Laut Polizei liegen keine Hinweise auf ein Fremdverschulden vor. Die Ermittler erhoffen sich Antworten durch die Obduktion der Leiche an diesem Montag.

"Um die Todesursache zu klären, wurde die Leiche in die Gerichtsmedizin gebracht", sagte ein Sprecher der Polizei. Mehr Einzelheiten gaben die Behörden in der Nacht nicht bekannt.

Update, 14.37 Uhr: Keine Hinweise auf gefährliche Infektionskrankheit

Ein Feuerwehrmann desinfiziert die Schuhe eines Polizisten.
Ein Feuerwehrmann desinfiziert die Schuhe eines Polizisten.
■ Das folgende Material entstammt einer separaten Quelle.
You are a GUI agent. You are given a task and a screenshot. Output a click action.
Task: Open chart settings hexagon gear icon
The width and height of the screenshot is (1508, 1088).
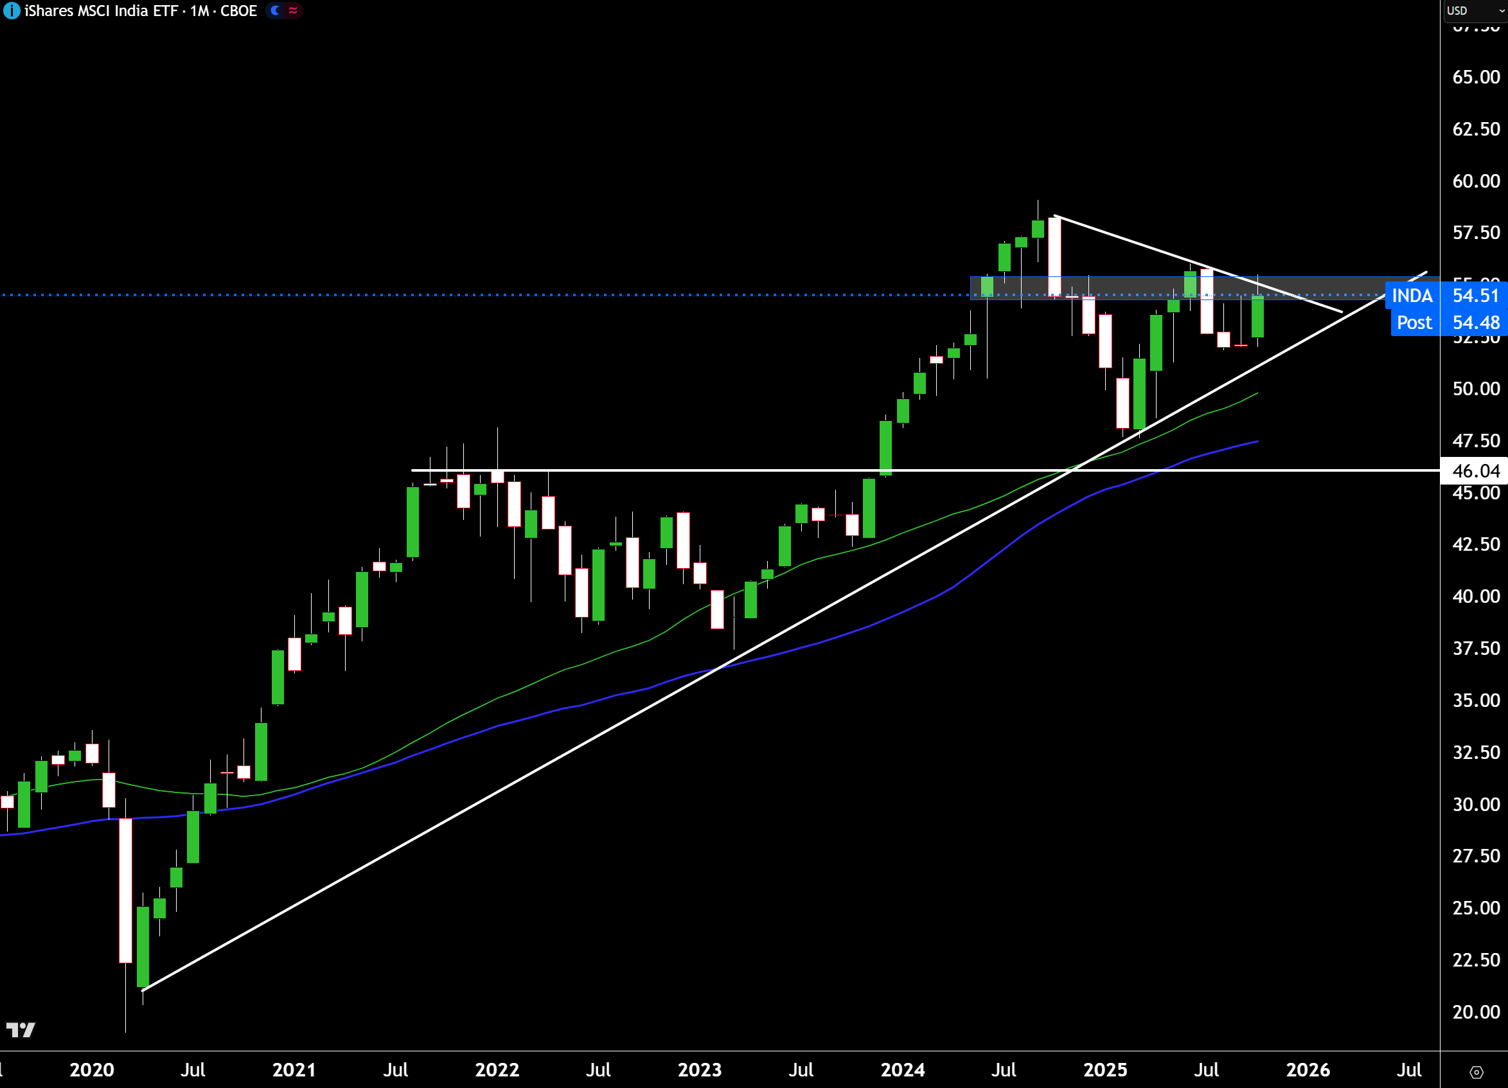(1476, 1072)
Ein 19-jähriger Zuwanderer aus Westafrika ist in Wuppertal stark blutend zusammengebrochen und gestorben. Rettungskräfte waren am Sonntagabend in Schutzanzügen an den Ort des Geschehens geeilt.

Bewohner hatten den leblosen Körper im Treppenhaus eines Mehrfamilienhauses entdeckt. Früheren Angaben zufolge war der Mann auf offener Straße zusammengebrochen.

Neben dem Toten, der aus dem Mund blutete, habe sich eine größere Blutlache gebildet, bestätigte die Polizei am Montag.

Die Polizei widersprach Gerüchten von einer hochgefährlichen Ebola-Infektion: Bislang gebe es keine Hinweise auf eine ansteckende Infektionskrankheit.

Der Mann aus Guinea habe sich nach bisherigen Erkenntnissen in den vergangenen zwei bis drei Jahren in Wuppertal aufgehalten und keine Auslandsreise unternommen.

Die Leiche des 19-Jährigen werde nun in der Gerichtsmedizin in Düsseldorf obduziert. "Für uns ist das ein ganz normales Todesermittlungsverfahren", sagte eine Polizeisprecherin.

Das Tragen von Schutzkleidung sei bei solchen Einsätzen Routine. Darüber hinaus sähen Polizei, Feuerwehr und das städtische Gesundheitsamt derzeit keinen Grund für weitere Vorsichtsmaßnahmen, teilte die Stadt mit.